Call & Times

Stocks rise on Wall Street, but remain down for the week

- By DAMIAN J. TROISE and ALEX VEIGA AP Business Writers

Stocks are broadly higher in afternoon trading on Wall Street Friday following an encouragin­g report on consumer sentiment and inflation expectatio­ns.

A July survey from the University of Michigan showed that inflation expectatio­ns have held steady or improved, along with general consumer sentiment. It was a welcome update following several government reports this week that showed consumer prices remained extremely hot in June, along with wholesale prices for businesses.

The report also bodes well for investors looking for signs that the Federal Reserve might eventually ease off its aggressive policy to fight inflation.

The S&P 500 rose 1.7% as of 3:28 p.m. Eastern, on pace to snap a five-day losing streak. Still, the gains still weren’t enough to pull stocks out of the red for the week and the benchmark index is still headed for a 1.2% drop.

The Dow Jones Industrial Average rose 570 points, or 1.9%, to 31,200 and the Nasdaq rose 1.5%. Both indexes are also headed for a weekly loss.

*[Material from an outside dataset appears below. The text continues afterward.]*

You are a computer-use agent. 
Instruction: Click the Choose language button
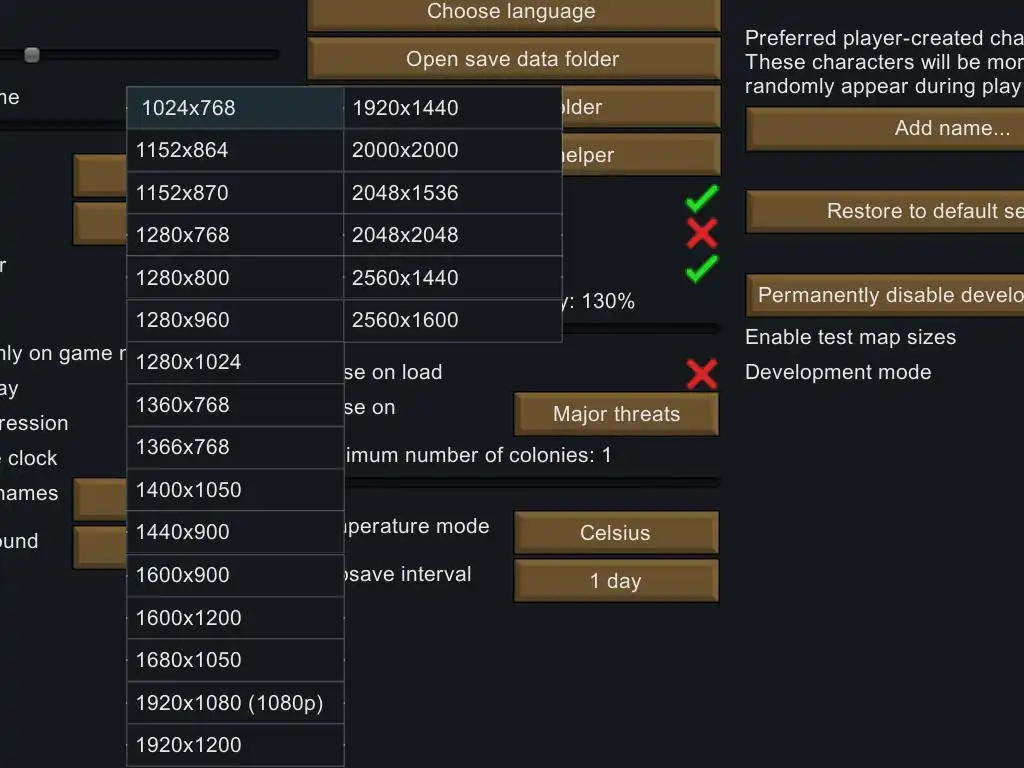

Technology stocks, banks and healthcare companies made some of the biggest gains. PayPal climbed 5.5%. United Health Group rose 5% after raising its profit forecast for the year following a strong earnings report. Citigroup jumped 14% after reporting encouragin­g financial results.

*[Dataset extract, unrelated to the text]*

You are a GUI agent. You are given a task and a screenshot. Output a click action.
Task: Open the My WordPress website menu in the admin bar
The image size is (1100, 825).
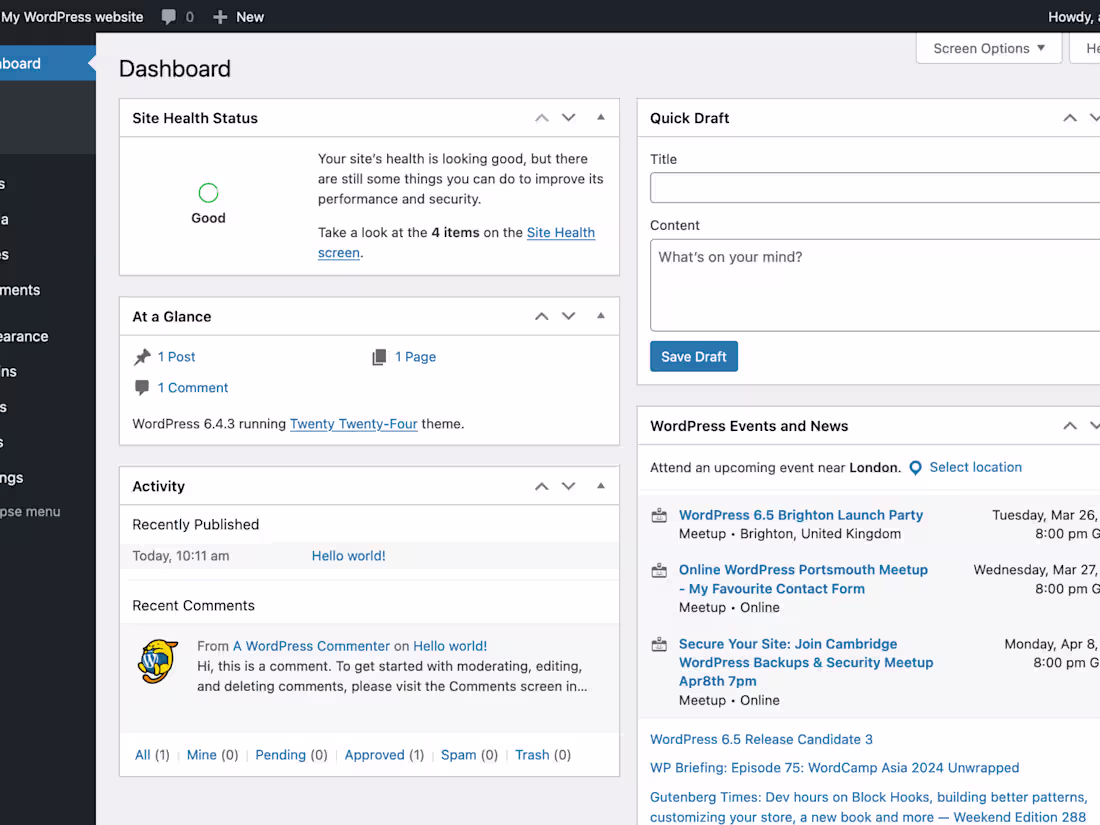tap(72, 16)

Smaller company stocks rose more than the broader market. The Russell 2000 was 2% higher.

Bond yields mostly fell. The yield on the 10-year Treasury slipped to 2.93% from 2.96% late Thursday. The yield on the two-year Treasury, which had been rising prior to the release of the latest report on consumer sentiment, was unchanged at 3.13%.

Inflation and its impact on businesses and consumers remains a key focus for Wall Street. The Federal Reserve has been raising interest rates in an effort to hit the brakes on economic growth, and curtail rising inflation. The Fed has already raised rates three times this year.

Wall Street has been worried that the Fed could go too far in raising rates and actually bring on a recession. Investors have been closely watching economic reports for clues as to how the central bank might react and the latest upbeat consumer sentiment report raises the chance of the Fed softening its current policy.